It is not a question of embodied life, but it is the nature of the soul to be always active. Without the presence of the spirit soul, the material body cannot move. The body is only a dead vehicle to be worked by the spirit soul, which is always active and cannot stop even for a moment. As such, the spirit soul has to be engaged in the good work of Kṛṣṇa consciousness, otherwise it will be engaged in occupations dictated by illusory energy. In contact with material energy, the spirit soul acquires material modes, and to purify the soul from such affinities it is necessary to engage in the prescribed duties enjoined in the śāstras. But if the soul is engaged in his natural function of Kṛṣṇa consciousness, whatever he is able to do is good for him. The Śrīmad-Bhāgavatam affirms this:
- tyaktvā sva-dharmaṁ caraṇāmbujaṁ harer
- bhajann apakvo 'tha patet tato yadi
- yatra kva vābhadram abhūd amuṣya kiṁ
- ko vārtha āpto 'bhajatāṁ sva-dharmataḥ.
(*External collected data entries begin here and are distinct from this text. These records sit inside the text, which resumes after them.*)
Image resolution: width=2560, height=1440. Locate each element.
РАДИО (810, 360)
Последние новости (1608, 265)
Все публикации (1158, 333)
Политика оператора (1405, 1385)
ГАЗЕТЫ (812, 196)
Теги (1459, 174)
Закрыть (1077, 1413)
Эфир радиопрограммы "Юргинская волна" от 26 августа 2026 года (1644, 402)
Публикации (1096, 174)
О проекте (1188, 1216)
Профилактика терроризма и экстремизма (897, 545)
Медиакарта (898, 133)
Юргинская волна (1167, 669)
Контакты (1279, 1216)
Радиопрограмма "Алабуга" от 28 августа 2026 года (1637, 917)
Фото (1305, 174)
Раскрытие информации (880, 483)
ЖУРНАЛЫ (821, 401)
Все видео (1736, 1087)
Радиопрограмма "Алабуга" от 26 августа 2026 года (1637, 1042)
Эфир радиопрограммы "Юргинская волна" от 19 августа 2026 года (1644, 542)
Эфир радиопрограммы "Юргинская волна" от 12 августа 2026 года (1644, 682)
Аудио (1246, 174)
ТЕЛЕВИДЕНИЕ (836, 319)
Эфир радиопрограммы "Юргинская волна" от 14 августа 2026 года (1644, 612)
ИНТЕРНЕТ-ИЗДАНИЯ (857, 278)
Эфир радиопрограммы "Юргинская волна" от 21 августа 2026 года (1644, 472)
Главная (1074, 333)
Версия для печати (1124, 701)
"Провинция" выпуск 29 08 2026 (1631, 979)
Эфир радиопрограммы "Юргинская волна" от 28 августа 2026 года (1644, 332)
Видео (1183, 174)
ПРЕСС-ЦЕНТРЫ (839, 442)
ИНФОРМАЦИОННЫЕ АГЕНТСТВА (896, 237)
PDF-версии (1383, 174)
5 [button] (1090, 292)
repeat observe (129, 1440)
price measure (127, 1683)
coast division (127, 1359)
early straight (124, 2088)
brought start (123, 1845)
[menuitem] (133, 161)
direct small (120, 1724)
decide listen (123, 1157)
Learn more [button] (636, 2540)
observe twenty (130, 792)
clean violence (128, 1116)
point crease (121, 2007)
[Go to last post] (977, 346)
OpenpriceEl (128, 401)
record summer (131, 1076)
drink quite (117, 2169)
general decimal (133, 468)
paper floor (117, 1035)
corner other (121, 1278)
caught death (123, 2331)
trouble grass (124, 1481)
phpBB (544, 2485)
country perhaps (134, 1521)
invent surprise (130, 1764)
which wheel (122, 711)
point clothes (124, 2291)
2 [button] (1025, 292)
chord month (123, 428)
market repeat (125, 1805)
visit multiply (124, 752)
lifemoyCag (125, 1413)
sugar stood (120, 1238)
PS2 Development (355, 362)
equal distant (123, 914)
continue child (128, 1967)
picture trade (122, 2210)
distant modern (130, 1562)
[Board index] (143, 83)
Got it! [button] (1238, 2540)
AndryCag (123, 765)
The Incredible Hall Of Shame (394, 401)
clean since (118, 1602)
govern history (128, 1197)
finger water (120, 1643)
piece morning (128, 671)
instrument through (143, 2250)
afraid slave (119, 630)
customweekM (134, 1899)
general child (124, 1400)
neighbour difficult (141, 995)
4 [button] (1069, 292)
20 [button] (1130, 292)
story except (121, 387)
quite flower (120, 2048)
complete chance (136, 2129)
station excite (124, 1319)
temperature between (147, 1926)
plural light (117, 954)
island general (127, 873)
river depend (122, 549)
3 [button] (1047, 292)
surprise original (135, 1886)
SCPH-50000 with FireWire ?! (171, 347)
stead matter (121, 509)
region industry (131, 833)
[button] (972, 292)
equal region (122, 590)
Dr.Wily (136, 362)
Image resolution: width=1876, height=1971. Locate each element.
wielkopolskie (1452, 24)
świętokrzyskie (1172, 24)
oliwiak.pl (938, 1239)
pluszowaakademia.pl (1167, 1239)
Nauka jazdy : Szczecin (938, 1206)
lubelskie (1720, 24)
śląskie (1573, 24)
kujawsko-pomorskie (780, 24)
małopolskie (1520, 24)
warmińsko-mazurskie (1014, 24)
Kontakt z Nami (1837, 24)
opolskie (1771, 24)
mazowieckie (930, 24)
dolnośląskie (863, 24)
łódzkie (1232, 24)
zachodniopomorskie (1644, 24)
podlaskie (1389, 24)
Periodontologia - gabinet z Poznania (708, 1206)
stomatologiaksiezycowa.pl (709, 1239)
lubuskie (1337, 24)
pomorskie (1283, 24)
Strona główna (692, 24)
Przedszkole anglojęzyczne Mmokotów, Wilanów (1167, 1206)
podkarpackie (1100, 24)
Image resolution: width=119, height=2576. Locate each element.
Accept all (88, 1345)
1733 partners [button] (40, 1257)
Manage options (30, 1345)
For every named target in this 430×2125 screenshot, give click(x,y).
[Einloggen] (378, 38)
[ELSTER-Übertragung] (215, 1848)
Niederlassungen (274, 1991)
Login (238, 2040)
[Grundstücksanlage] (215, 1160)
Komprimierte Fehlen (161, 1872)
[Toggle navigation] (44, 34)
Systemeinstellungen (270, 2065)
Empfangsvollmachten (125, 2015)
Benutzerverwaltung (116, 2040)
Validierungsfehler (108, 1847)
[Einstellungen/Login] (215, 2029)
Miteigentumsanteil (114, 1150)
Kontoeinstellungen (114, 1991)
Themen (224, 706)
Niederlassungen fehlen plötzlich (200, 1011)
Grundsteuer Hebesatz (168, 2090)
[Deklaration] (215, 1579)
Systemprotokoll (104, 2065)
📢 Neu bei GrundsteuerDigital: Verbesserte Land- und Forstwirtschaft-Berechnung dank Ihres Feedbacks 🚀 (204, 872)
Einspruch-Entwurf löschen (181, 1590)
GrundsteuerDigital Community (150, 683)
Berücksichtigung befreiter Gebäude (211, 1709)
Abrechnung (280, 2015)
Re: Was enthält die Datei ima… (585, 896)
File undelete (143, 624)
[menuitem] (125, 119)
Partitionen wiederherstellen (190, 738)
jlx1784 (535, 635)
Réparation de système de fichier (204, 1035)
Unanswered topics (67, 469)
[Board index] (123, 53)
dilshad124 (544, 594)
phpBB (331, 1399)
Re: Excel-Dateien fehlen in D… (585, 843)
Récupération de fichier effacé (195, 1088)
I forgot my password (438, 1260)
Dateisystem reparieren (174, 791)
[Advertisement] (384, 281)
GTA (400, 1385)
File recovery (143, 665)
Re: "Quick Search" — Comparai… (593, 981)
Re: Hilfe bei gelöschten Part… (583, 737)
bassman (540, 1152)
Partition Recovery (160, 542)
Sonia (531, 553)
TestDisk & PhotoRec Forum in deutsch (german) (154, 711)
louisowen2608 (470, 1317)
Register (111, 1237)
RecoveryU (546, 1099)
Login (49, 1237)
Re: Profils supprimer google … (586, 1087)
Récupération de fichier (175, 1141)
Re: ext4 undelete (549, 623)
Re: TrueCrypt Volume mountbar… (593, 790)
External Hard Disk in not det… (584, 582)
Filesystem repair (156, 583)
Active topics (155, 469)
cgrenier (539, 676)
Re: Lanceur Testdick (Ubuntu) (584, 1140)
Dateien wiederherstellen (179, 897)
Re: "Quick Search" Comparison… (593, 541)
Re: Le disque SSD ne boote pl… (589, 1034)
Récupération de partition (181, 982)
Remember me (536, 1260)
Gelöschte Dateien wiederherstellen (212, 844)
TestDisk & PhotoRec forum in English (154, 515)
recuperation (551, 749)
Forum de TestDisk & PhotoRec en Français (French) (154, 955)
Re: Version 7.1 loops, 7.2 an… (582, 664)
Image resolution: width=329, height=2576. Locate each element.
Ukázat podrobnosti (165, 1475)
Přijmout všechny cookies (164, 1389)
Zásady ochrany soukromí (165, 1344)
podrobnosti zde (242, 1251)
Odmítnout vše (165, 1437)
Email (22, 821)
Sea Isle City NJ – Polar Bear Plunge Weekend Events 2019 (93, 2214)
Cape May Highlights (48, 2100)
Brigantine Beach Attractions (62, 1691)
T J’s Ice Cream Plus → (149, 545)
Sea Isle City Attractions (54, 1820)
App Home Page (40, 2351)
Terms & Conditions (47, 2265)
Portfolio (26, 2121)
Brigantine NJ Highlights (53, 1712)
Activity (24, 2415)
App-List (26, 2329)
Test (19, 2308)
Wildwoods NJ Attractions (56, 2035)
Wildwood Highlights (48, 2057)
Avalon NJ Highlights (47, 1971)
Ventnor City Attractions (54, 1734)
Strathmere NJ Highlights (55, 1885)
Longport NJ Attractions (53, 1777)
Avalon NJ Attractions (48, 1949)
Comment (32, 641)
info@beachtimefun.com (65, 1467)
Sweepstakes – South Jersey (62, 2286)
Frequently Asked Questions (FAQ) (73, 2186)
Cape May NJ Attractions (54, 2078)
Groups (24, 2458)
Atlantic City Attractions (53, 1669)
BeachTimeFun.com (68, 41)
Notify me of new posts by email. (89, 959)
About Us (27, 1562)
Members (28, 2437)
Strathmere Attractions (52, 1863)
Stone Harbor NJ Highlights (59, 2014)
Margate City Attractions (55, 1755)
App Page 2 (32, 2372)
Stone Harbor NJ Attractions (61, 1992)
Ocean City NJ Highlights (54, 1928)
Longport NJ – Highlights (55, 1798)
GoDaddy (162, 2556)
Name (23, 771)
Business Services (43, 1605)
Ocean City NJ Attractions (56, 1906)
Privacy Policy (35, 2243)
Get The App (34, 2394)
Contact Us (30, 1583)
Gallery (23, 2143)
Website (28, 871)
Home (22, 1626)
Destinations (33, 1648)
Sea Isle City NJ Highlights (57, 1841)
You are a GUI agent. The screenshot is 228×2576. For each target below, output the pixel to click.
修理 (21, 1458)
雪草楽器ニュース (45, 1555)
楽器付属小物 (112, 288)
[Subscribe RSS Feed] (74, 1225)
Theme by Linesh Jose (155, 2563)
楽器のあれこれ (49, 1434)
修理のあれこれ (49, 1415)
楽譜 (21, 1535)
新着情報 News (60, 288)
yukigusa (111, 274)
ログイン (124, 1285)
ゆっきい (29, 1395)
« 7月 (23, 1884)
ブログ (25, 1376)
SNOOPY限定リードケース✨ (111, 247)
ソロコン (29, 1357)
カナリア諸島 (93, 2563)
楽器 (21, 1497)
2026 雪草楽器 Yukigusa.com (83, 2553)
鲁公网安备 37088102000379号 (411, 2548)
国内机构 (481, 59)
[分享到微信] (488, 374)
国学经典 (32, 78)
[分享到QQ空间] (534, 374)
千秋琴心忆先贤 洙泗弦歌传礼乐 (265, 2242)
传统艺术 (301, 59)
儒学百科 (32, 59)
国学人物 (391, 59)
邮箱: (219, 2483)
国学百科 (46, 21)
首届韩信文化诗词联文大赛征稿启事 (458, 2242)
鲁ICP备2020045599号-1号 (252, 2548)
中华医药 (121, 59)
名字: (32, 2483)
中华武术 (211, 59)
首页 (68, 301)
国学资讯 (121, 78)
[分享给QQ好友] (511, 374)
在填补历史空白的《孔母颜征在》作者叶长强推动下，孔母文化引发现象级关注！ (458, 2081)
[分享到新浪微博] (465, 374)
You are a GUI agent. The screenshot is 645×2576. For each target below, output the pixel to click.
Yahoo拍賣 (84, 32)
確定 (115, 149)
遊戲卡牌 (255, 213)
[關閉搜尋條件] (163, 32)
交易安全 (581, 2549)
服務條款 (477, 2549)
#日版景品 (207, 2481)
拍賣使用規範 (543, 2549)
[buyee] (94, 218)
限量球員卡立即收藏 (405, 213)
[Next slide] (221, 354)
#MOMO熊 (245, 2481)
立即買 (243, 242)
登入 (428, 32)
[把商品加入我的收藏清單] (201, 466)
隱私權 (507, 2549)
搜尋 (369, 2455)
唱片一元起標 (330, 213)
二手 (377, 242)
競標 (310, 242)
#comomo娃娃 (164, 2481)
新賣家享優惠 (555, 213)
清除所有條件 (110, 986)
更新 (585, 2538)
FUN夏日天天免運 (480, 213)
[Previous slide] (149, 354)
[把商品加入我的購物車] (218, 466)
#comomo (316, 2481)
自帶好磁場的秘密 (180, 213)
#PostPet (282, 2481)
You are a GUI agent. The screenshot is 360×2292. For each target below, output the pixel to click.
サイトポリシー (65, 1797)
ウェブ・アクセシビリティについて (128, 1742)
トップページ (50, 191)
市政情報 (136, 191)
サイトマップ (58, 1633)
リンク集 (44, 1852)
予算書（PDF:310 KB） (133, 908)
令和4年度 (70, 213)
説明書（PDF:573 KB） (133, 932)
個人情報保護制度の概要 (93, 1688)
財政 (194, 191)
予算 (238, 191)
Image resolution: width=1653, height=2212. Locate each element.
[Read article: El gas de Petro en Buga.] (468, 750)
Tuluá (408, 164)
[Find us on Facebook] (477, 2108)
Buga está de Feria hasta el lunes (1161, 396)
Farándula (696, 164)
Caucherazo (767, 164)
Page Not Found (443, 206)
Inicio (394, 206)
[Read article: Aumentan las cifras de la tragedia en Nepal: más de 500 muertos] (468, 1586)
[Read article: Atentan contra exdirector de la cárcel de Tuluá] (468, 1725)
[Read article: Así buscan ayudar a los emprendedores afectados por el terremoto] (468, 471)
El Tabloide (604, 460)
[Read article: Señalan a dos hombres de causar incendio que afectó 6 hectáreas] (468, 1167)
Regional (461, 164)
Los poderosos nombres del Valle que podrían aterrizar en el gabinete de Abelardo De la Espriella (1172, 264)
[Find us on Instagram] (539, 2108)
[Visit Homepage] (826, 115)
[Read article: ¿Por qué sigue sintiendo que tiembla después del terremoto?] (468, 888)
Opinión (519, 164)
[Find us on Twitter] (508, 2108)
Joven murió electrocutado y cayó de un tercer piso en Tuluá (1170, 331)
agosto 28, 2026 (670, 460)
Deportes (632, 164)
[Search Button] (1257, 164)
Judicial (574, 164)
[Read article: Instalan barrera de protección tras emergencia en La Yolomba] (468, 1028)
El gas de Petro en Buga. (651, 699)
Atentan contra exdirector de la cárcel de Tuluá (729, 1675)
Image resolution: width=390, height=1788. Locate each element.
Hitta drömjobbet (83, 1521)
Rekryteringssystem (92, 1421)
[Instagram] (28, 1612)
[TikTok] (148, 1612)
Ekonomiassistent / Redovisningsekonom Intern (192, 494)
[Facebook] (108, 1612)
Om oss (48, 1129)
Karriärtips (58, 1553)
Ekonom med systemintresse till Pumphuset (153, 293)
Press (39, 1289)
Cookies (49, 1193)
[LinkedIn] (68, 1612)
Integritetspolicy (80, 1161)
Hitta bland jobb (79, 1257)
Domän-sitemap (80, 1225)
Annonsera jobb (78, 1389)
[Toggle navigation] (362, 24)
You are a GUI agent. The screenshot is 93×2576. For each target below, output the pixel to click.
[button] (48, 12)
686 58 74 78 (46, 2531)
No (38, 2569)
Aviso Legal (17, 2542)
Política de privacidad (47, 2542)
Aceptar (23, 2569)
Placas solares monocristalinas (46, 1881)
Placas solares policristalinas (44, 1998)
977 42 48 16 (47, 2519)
"If someone takes to Kṛṣṇa consciousness, even though he may not follow the prescribed duties in the śāstras nor execute the devotional service properly, and even though he may fall down from the standard, there is no loss or evil for him. But if he carries out all the injunctions for purification in the śāstras, what does it avail him if he is not Kṛṣṇa conscious?" (SB 1.5.17) So the purificatory process is necessary for reaching this point of Kṛṣṇa consciousness. Therefore, sannyāsa, or any purificatory process, is to help reach the ultimate goal of becoming Kṛṣṇa conscious, without which everything is considered a failure.